*Task*.
Copy the entries below in full, keeping them exactly as they are.

*Records*.

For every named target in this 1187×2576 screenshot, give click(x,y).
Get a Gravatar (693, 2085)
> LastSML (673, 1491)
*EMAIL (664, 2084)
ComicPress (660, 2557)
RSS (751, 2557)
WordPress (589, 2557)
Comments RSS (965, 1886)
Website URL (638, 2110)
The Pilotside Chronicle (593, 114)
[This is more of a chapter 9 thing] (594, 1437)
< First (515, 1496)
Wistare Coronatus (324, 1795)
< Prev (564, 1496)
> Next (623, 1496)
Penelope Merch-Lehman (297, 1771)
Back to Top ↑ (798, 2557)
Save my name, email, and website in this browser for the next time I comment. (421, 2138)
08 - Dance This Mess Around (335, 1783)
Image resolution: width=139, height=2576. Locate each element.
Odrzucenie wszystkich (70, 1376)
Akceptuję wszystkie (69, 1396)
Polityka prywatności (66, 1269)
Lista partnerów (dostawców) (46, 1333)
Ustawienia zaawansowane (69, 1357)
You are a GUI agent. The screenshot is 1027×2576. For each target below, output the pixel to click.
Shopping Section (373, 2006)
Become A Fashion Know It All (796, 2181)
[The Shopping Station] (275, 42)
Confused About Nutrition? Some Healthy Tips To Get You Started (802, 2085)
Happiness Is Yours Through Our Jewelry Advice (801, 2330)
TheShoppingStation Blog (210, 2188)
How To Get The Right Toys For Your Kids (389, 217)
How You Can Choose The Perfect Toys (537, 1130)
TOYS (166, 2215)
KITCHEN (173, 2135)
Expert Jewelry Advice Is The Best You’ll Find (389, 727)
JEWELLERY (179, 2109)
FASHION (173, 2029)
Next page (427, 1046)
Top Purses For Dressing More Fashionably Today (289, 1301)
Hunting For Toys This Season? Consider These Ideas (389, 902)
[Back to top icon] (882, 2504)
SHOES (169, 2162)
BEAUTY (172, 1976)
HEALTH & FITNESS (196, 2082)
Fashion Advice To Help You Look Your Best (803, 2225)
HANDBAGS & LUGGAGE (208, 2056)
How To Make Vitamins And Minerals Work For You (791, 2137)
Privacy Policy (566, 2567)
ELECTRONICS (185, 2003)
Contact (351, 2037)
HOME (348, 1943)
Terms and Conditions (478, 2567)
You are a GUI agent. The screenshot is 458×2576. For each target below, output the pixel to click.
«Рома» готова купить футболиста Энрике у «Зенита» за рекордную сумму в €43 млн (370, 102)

*Reply*.
For every named target in this 1187×2576 screenshot, give click(x,y).
Get a Gravatar (693, 2085)
> LastSML (673, 1491)
*EMAIL (664, 2084)
ComicPress (660, 2557)
RSS (751, 2557)
WordPress (589, 2557)
Comments RSS (965, 1886)
Website URL (638, 2110)
The Pilotside Chronicle (593, 114)
[This is more of a chapter 9 thing] (594, 1437)
< First (515, 1496)
Wistare Coronatus (324, 1795)
< Prev (564, 1496)
> Next (623, 1496)
Penelope Merch-Lehman (297, 1771)
Back to Top ↑ (798, 2557)
Save my name, email, and website in this browser for the next time I comment. (421, 2138)
08 - Dance This Mess Around (335, 1783)
Image resolution: width=139, height=2576. Locate each element.
Odrzucenie wszystkich (70, 1376)
Akceptuję wszystkie (69, 1396)
Polityka prywatności (66, 1269)
Lista partnerów (dostawców) (46, 1333)
Ustawienia zaawansowane (69, 1357)
You are a GUI agent. The screenshot is 1027×2576. For each target below, output the pixel to click.
Shopping Section (373, 2006)
Become A Fashion Know It All (796, 2181)
[The Shopping Station] (275, 42)
Confused About Nutrition? Some Healthy Tips To Get You Started (802, 2085)
Happiness Is Yours Through Our Jewelry Advice (801, 2330)
TheShoppingStation Blog (210, 2188)
How To Get The Right Toys For Your Kids (389, 217)
How You Can Choose The Perfect Toys (537, 1130)
TOYS (166, 2215)
KITCHEN (173, 2135)
Expert Jewelry Advice Is The Best You’ll Find (389, 727)
JEWELLERY (179, 2109)
FASHION (173, 2029)
Next page (427, 1046)
Top Purses For Dressing More Fashionably Today (289, 1301)
Hunting For Toys This Season? Consider These Ideas (389, 902)
[Back to top icon] (882, 2504)
SHOES (169, 2162)
BEAUTY (172, 1976)
HEALTH & FITNESS (196, 2082)
Fashion Advice To Help You Look Your Best (803, 2225)
HANDBAGS & LUGGAGE (208, 2056)
How To Make Vitamins And Minerals Work For You (791, 2137)
Privacy Policy (566, 2567)
ELECTRONICS (185, 2003)
Contact (351, 2037)
HOME (348, 1943)
Terms and Conditions (478, 2567)
You are a GUI agent. The screenshot is 458×2576. For each target below, output the pixel to click.
«Рома» готова купить футболиста Энрике у «Зенита» за рекордную сумму в €43 млн (370, 102)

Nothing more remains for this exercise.